Dr. Felsher and his group published a description of this technology in Nature Medicine. “We demonstrated that we could take a set of human lymphomas and distinguish them from both normal tissue and other tumor types. We can quantify changes in total protein, protein activation, and relative abundance of specific phospho-isoforms from leukemia and lymphoma patients receiving targeted therapy. Even with very small numbers of cells, we are able to show that the results are consistent, and our sample is a random profile of the tumor.”
Splice Variant Peptides
“Aberrations in alternative splicing may generate much of the variation we see in cancer cells,” says Gilbert Omenn, Ph.D., director of the center for computational medicine and bioinformatics at the University of Michigan School of Medicine. Dr. Omenn and his colleague, Rajasree Menon, are using this variability as a key to new biomarker identification.
It is becoming evident that splice variants play a significant role in the properties of cancer cells, including initiation, progression, cell motility, invasiveness, and metastasis. “Of course, one could spend a lifetime fully characterizing the consequences of variation in a single protein by classical biochemical methods,” says Dr. Omenn.
Alternative splicing occurs through multiple mechanisms when the exons or coding regions of the DNA transcribe mRNA, generating initiation sites and connecting exons in protein products. Their translation into protein can result in numerous protein isoforms, and these isoforms may reflect a diseased or cancerous state.
Regulatory elements within the DNA are responsible for selecting different alternatives; thus the splice variants are tempting targets for exploitation as biomarkers.

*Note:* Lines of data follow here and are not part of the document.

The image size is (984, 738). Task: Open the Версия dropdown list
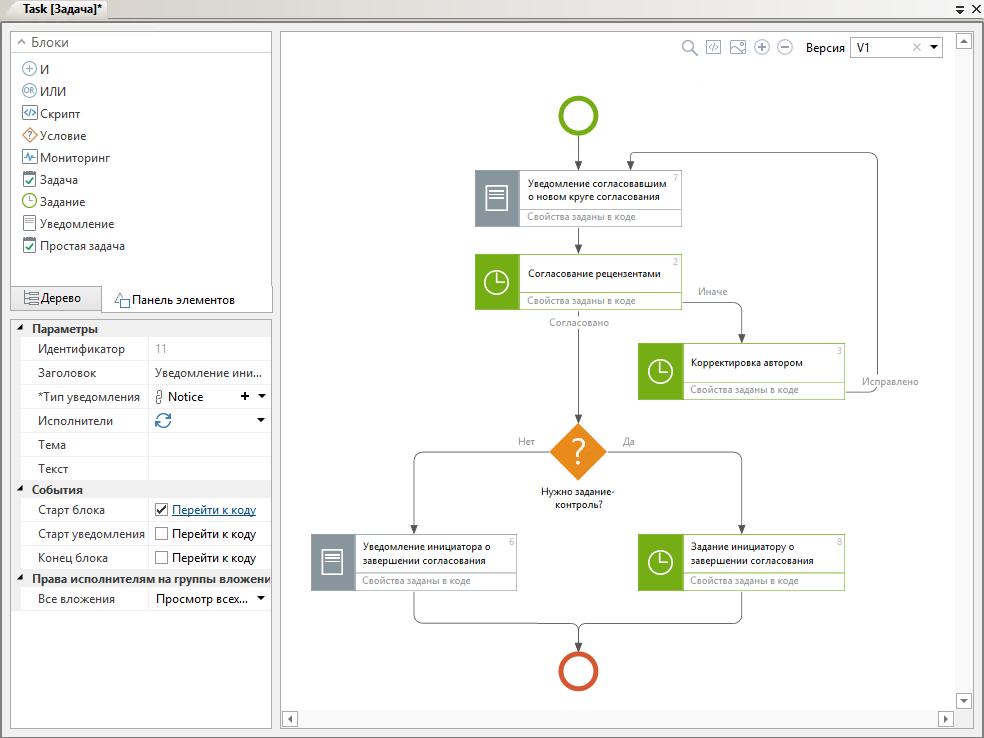point(934,48)
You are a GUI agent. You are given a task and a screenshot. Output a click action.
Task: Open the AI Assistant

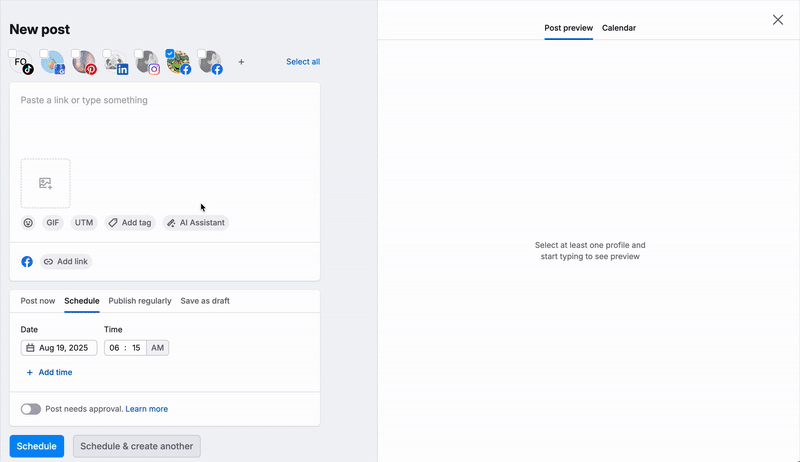(196, 223)
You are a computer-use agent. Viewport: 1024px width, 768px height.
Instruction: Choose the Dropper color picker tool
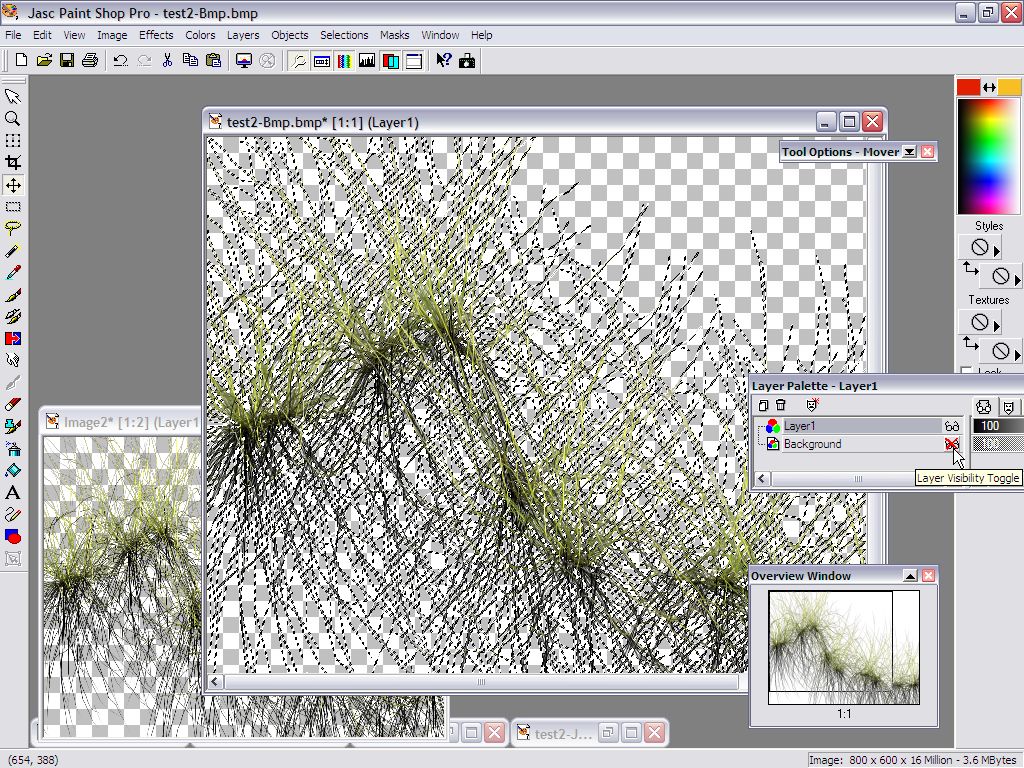13,272
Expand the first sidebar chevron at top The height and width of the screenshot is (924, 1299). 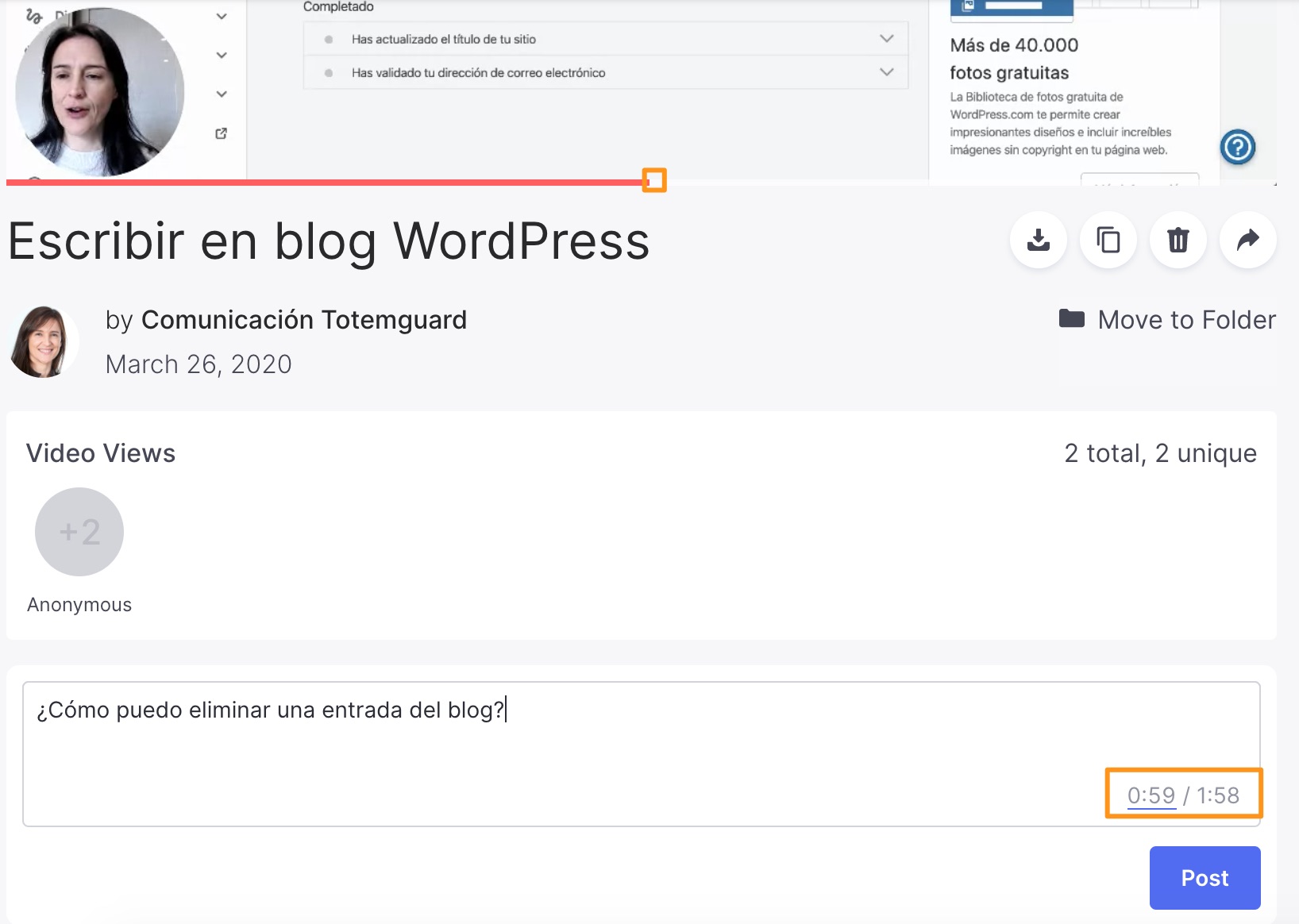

Despite the many questions raised by these observations, splice variation in tumor material has not been widely studied. Cancer cells are known for their tremendous variability, which allows them to grow rapidly, metastasize, and develop resistance to anticancer drugs.
Dr. Omenn and his collaborators used mass spec data to interrogate a custom-built database of all potential mRNA sequences to find alternative splice variants. When they compared normal and malignant mammary gland tissue from a mouse model of Her2/Neu human breast cancers, they identified a vast number (608) of splice variant proteins, of which peptides from 216 were found only in the tumor sample.
“These novel and known alternative splice isoforms are detectable both in tumor specimens and in plasma and represent potential biomarker candidates,” Dr. Omenn adds.
Dr. Omenn’s observations and those of his colleague Lewis Cantley, Ph.D., have also shed light on the origins of the classic Warburg effect, the shift to anaerobic glycolysis in tumor cells. The novel splice variant M2, of muscle pyruvate kinase, is observed in embryonic and tumor tissue. It is associated with this shift, the result of the expression of a peptide splice variant sequence.
It is remarkable how many different areas of the life sciences are tied into the phenomenon of splice variation. The changes in the genetic material can be much greater than point mutations, which have been traditionally considered to be the prime source of genetic variability.
“We now have powerful methods available to uncover a whole new category of variation,” Dr. Omenn says. “High-throughput RNA sequencing and proteomics will be complementary in discovery studies of splice variants.”
Splice variation may play an important role in rapid evolutionary changes, of the sort discussed by Susumu Ohno and Stephen J. Gould decades ago. They, and other evolutionary biologists, argued that gene duplication, combined with rapid variability, could fuel major evolutionary jumps.
At the time, the molecular mechanisms of variation were poorly understood, but today the tools are available to rigorously evaluate the role of splice variation and other contributors to evolutionary change.
“Biomarkers derived from studies of splice variants, could, in the future, be exploited both for diagnosis and prognosis and for drug targeting of biological networks, in situations such as the Her-2/Neu breast cancers,” Dr. Omenn says.